Wolsey, however, could not find a ploy to delay Knight any longer and he continued on his journey towards Rome.
For a decade and more, the cardinal had ruled England. He alone had made and enforced policy – the autocrat extraordinaire – it was he who had negotiated with the papacy. It was he, so he thought, who would decide when, where and to whom Henry would be remarried.
Wolsey was worried now and must have sensed that all was not well for him back in England. Despite all his aspirations for Christendom, he returned apace across the Channel to reassert his authority. However, when he arrived, the welcome was cool-cold, almost. He found that Henry was now in Anne’s thrall. She wanted this divorce infinitely more than its originator, the cardinal; though he had promised it to her, Wolsey, as things stood, did not want this divorce at all. This woman and her French sponsors were usurping his power. He had underestimated the Lady de Boulogne; she would circumvent him especially in all things French, and the French controlled his route to the papal tiara.

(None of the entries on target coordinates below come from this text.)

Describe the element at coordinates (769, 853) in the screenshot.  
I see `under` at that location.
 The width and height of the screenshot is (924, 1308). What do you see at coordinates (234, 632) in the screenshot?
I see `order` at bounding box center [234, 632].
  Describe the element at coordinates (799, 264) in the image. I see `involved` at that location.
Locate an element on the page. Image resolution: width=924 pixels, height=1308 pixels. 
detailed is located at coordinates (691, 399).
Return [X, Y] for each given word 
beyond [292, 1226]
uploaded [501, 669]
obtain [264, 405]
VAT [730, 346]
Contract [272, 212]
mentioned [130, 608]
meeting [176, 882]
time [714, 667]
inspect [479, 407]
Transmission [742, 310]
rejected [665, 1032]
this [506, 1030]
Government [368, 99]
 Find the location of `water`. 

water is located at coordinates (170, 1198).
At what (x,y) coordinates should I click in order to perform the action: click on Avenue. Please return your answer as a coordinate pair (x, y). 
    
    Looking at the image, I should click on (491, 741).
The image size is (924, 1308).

Anne seduced politics into the bedchamber -- and continued with it between the sheets, a ploy that Wolsey could not match. The cardinal schemed to scupper the divorce proceedings until he could reorganise his sovereign’s mind and be rid of this second Boleyn girl as he had the first, her sister, the wanton Mary. But for the clergyman, the reality was dawning. The Boleyns had filched his mastery of Henry and were prising possession of the royal sanction from him.